= Pinkenba Six =

Queensland, Australia police officers accused of misconduct

The Pinkenba Six is a group of Queensland police officers accused of the abduction of three Aboriginal boys in May 1994. Each of the six (Kelly Hanlen, Anthony Venardos, Barry Donelly, Matthew Johnson, Mark Ellis, Mark Henderson) were charged with three counts of deprivation of liberty. The six were not jailed and the charges were dropped.

==Incident==
The three boys, aged 12, 13, and 14, were ordered into a police car by the six officers in the neighbourhood of Fortitude Valley in the inner city suburbs of Brisbane, Queensland. Each boy was driven in a separate patrol car to a swampy industrial area in Pinkenba at 4 a.m. The officers threatened to throw the boys into the swampy area, and referred to a place where people's fingers were cut off, in order to get them to comply with their demands. The boys were abandoned after their shoes were removed. The boys later retrieved their shoes and began to walk home.

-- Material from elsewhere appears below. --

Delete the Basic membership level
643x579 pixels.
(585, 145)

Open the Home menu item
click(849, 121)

They finished the journey in a taxi paid for by a security guard they met along the way.

==Outcome==
Police later admitted that the boys had not previously committed any crimes but were taken to deter them from committing any crimes or being a public nuisance.

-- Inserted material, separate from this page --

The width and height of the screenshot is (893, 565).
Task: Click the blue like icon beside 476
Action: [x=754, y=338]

Following an investigation by the Criminal Justice Commission, the Public Prosecutor laid charges against the police for deprivation of liberty. The charges were later dropped after a magistrate found the boys agreed to go with the police officers. The officers were put on probation for one year by the police service, not as a court sentence.

The decision drew criticism from many members of the community, the Aboriginal Legal Service (NSW/ACT), and the Queensland Council for Civil Liberties. The case has been cited as an example of "the cultural and linguistic disadvantages faced by Aboriginal children in the courtroom in both the way that evidence is taken from them, and the way in which it is interpreted."

One of the Pinkenba Six was Mark Ellis, who was a One Nation candidate in Queensland until his withdrawal in 2017.

== Bibliography ==
- Prenzler, Tim. Police Corruption: Preventing Misconduct and Maintaining Integrity. Boca Raton, Florida: CRC, 2009. Print.